Pengalaman dari Dua Koran (4)

Sebaiknya baca dulu bagian 1 lalu 2 dan 3

Harian Pikiran Merdeka dengan tampilan baru. (Dok. Me)
Harian Pikiran Merdeka dengan tampilan baru ucai dicetak di Gramedia Medan. (Dok. Me)

Harian Pikiran Merdeka beredar pertama pada 27 Februari 2012. Senangnya bisa terlibat dalam penebitan surat kabar di usia muda. Semangat menulis pun membara. Rupanya melahirkan koran gampang, tapiiiiiiiiii, sulit mempertahankannya.

“Saya heran, ada koran harian umum di Aceh yang berani jual seribu per eks,” kata dosen Jurnalisme Media Cetak saya ketika belajar Manajemen Koran pada 30 Maret 2012 di SMA Adi Darma Banda Aceh, Fakultas Dakwah IAIN Ar-Raniry sementara.

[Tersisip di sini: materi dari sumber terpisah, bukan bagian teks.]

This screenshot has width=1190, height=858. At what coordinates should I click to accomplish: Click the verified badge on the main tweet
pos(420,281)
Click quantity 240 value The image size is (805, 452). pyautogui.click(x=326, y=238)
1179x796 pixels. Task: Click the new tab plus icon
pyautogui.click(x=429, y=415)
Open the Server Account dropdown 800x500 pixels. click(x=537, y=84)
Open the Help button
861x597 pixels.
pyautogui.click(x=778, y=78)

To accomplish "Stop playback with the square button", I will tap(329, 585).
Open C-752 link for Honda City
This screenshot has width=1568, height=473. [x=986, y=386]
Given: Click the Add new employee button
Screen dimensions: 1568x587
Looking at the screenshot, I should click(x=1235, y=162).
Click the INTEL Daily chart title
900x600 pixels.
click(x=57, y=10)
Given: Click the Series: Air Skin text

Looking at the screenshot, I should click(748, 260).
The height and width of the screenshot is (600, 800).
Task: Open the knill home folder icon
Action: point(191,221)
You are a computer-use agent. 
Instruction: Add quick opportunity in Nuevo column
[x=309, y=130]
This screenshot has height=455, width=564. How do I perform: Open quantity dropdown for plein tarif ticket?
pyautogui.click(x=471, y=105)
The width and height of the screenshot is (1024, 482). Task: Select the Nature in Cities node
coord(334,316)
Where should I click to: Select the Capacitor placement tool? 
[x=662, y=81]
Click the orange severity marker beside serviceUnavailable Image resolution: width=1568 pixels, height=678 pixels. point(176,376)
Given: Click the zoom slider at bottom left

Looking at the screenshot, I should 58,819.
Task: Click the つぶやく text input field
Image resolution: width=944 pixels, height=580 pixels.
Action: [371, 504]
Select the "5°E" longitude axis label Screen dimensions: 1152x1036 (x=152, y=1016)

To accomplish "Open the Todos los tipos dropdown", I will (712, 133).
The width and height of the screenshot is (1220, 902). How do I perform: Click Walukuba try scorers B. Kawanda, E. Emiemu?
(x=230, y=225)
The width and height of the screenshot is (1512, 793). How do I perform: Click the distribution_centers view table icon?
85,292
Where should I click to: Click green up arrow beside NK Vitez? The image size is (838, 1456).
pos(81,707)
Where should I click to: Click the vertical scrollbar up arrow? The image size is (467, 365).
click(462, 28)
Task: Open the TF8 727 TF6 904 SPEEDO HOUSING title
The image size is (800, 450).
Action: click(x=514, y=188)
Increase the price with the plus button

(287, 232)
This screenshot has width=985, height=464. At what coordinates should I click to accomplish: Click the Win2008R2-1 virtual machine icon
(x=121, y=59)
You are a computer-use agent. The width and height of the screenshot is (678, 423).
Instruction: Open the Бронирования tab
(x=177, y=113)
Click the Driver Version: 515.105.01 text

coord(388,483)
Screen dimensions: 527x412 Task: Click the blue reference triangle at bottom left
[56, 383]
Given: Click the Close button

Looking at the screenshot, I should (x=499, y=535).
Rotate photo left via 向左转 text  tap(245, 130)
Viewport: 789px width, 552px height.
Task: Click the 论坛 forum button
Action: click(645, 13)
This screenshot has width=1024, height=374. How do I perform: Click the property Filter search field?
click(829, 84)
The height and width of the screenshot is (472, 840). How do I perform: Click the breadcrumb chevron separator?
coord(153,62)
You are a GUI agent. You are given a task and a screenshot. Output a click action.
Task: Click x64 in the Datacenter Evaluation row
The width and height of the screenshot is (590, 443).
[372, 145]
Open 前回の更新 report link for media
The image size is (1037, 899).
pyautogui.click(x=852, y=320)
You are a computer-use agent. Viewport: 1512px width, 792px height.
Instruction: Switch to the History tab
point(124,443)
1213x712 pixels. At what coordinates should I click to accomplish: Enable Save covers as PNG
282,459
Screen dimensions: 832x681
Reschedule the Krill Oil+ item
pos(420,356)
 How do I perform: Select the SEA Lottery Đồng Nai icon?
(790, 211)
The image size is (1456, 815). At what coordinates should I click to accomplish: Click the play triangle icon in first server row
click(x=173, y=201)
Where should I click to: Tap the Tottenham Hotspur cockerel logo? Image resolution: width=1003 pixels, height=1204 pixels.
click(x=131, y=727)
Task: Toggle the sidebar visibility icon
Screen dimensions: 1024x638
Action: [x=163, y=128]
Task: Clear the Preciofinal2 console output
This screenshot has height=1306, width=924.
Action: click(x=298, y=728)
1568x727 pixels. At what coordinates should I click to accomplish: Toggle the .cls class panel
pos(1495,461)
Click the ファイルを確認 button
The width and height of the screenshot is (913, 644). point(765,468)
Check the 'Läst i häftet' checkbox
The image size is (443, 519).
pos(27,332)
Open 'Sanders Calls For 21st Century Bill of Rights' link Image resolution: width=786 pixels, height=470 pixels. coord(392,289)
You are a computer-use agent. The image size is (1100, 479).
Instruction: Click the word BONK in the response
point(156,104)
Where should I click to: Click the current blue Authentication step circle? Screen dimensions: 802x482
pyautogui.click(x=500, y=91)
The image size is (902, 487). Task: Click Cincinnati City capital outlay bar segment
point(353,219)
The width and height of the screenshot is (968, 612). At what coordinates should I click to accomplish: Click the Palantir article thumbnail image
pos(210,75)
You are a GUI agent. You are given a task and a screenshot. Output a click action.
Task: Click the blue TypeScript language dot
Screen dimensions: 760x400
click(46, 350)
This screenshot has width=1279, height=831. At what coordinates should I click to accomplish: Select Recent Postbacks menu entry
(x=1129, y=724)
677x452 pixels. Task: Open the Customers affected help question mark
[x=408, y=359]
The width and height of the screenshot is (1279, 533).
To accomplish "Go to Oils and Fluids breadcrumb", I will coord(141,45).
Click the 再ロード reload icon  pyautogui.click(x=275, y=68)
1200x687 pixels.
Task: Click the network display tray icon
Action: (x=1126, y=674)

Dosen itu menyeka peluh dengan tisu, lalu menyambungnya dengan tampang serius, “seperti Pikiran Merdeka. Kalau tak berhasil, tak lama lagi akan kolaps.”

Waduh, saya tersentak mendengarnya. Namun hanya tertawa dalam hati. Kuyakin, kawan-kawanku pasti terbersit diriku. Mereka pun menoleh ke saya.

Mengingat kata-kata itu, saya menyimpulkan: pertama, sang dosen yang merupakan orang penting di koran terkemuka Aceh, masih belum tahu kalau saya bekerja di redaksi Pikiran Merdeka yang setiap malam saya seruang dengan Pemred; kedua, ia merasa korannya SI tersaingi dengan strategi PM yang berani jual seribu rupiah per eks berjumlah 16 halaman; ketiga, ia pura-pura tak tahu dan memancing reaksiku sebagai kru PM.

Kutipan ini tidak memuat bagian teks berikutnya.